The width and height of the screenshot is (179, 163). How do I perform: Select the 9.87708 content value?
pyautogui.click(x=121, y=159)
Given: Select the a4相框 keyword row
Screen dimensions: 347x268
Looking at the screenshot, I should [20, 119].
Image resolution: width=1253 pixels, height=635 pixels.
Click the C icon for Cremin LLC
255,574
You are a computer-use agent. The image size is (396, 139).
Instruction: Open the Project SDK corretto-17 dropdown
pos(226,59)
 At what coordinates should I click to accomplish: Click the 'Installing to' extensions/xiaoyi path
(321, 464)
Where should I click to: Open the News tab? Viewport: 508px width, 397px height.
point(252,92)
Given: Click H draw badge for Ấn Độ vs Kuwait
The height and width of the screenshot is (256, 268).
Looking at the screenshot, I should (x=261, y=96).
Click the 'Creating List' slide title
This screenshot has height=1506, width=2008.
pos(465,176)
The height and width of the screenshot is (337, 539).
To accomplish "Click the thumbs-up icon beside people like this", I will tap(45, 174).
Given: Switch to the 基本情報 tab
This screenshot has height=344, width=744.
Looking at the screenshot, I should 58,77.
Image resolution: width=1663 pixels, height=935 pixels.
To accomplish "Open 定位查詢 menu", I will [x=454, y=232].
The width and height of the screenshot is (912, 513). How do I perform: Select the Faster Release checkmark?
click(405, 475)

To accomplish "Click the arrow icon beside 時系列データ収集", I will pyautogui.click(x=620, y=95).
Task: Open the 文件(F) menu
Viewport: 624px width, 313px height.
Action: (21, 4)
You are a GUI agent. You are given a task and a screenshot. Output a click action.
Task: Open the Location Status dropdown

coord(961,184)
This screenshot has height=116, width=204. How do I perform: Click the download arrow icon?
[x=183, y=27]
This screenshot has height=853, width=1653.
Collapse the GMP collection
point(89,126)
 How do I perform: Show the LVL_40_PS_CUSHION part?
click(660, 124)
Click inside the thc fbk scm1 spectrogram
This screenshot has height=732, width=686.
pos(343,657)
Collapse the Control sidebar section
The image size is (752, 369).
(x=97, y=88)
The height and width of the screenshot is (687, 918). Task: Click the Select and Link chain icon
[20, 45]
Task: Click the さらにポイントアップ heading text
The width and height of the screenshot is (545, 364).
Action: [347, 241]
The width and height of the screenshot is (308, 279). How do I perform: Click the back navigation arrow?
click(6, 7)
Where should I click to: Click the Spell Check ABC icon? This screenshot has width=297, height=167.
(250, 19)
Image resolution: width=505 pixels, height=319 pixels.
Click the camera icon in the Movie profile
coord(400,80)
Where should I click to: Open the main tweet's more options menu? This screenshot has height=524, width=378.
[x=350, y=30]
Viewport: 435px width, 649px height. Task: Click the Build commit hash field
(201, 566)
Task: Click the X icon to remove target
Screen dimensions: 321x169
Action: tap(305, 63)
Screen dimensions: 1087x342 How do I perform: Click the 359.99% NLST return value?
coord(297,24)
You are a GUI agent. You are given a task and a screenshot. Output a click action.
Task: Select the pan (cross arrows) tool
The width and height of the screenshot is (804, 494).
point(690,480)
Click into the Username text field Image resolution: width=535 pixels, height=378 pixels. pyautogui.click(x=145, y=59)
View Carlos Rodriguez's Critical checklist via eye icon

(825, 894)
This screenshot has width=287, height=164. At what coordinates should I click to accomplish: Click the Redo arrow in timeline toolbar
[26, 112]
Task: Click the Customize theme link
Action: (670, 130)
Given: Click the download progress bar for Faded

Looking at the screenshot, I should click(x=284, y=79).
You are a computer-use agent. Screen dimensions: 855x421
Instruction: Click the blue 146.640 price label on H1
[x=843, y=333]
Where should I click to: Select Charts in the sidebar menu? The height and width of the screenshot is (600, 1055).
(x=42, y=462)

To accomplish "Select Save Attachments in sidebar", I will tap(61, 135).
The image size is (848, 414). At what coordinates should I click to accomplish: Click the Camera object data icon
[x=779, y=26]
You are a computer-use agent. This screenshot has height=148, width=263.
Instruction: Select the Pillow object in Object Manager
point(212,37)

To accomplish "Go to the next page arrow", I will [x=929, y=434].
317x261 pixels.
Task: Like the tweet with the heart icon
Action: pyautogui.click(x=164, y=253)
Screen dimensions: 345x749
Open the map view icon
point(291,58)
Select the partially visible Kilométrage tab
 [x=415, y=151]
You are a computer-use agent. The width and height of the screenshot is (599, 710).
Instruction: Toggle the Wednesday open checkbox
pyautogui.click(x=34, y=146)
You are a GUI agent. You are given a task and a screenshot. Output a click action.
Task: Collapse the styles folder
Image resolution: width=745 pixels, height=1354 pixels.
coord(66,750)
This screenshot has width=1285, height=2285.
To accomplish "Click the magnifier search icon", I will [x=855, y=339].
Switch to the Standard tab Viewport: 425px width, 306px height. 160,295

□ □ □ □

Required action: With the string "Switch" as the key, filter the data above and show the lines that match.

Solved exercise:
Given: Switch to the 基本情報 tab
Switch to the Standard tab Viewport: 425px width, 306px height. 160,295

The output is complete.